Exercise material =>

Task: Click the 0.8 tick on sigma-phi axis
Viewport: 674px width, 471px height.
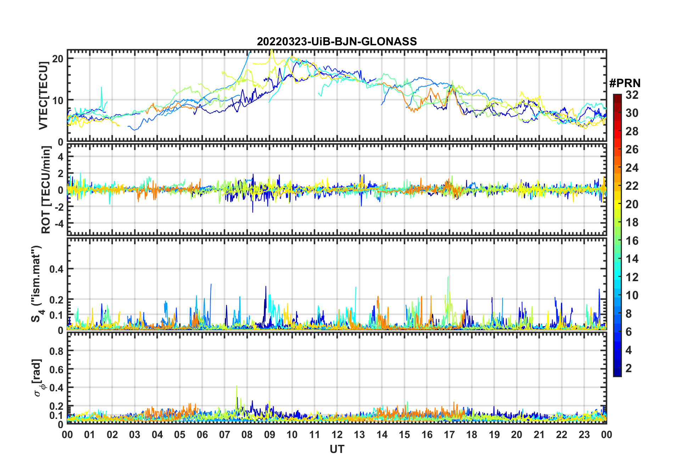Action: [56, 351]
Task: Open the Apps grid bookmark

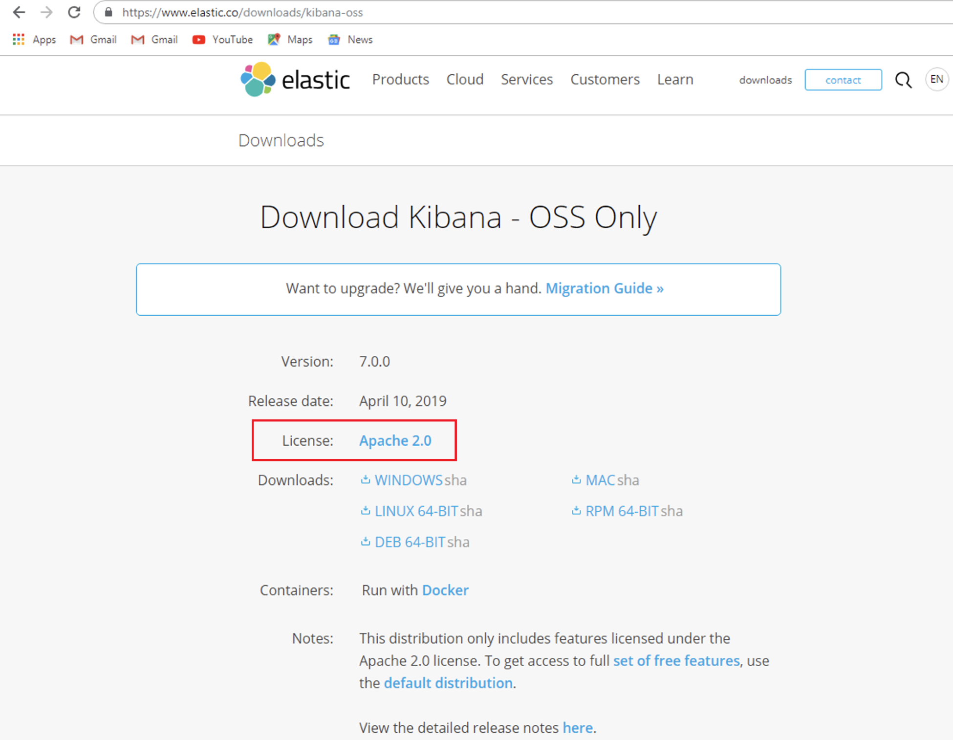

* * *

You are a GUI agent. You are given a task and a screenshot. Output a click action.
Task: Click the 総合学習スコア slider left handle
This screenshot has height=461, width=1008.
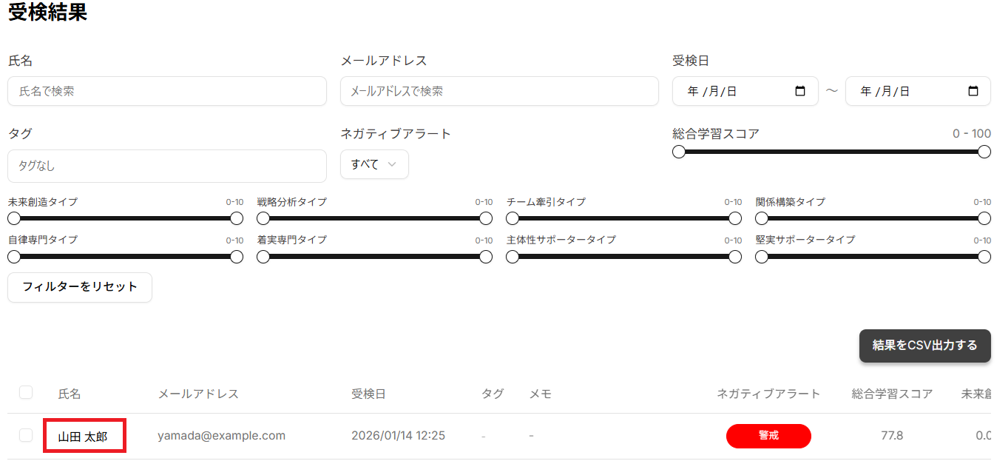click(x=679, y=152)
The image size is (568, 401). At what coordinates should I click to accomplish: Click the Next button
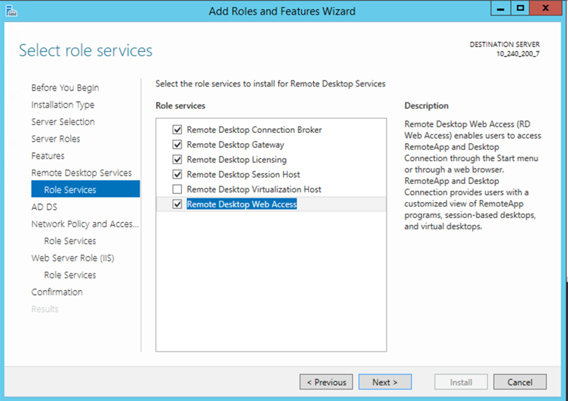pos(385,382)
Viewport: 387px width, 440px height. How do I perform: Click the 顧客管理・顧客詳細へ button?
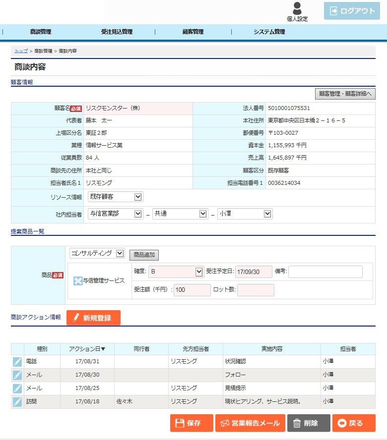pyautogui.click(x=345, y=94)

==

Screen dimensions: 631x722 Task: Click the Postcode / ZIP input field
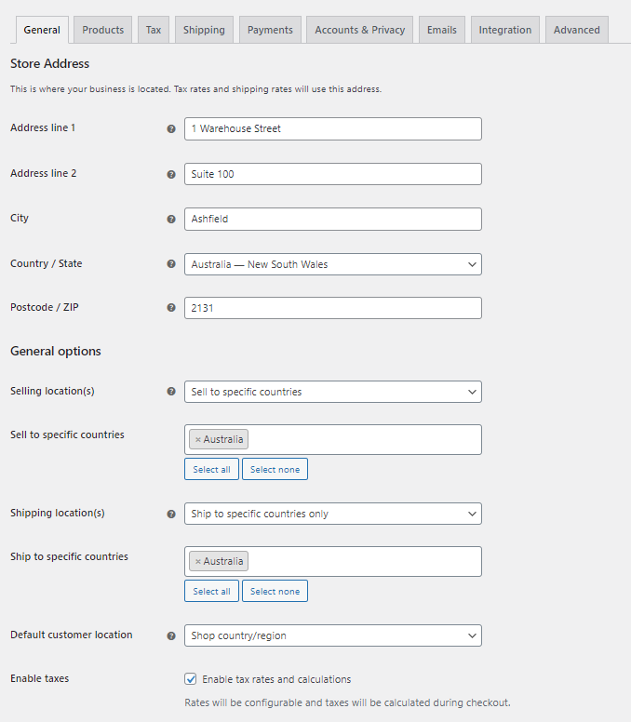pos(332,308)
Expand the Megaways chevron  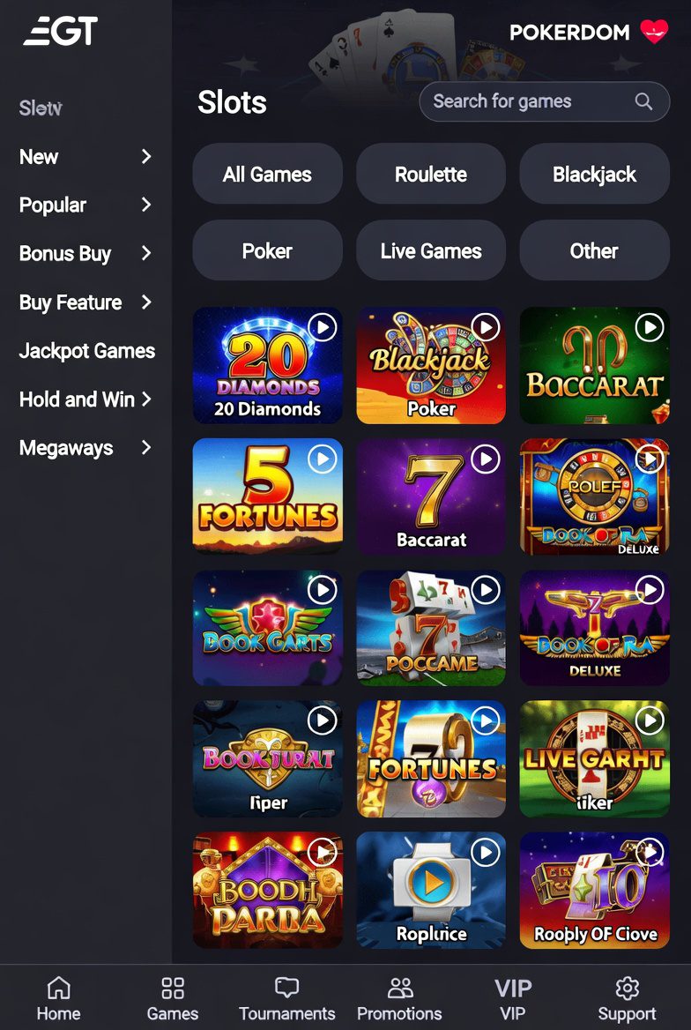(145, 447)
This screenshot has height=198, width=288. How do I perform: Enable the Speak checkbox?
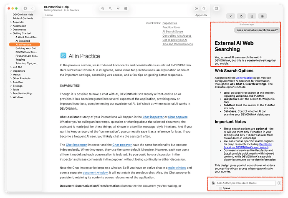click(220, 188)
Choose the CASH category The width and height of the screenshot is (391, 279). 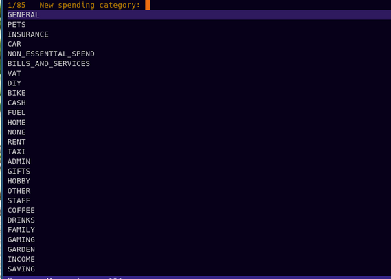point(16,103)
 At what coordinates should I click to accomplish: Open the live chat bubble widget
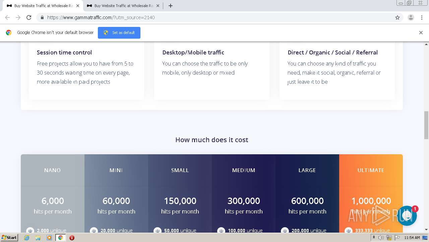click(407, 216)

Short task =>
Begin at the line that contains "The image size" and stop after the line that contains "pyautogui.click(x=345, y=94)", writing those lines out again in full and shifting every coordinate in the answers by -147. Leave the pictures out.

Written answer =>
The image size is (568, 401). At what coordinates should I click to accomplish: Click the Next button
pos(238,235)
Viewport: 387px width, 440px height. How do I perform: Click the 顧客管理・顧客詳細へ button?
pyautogui.click(x=198, y=-53)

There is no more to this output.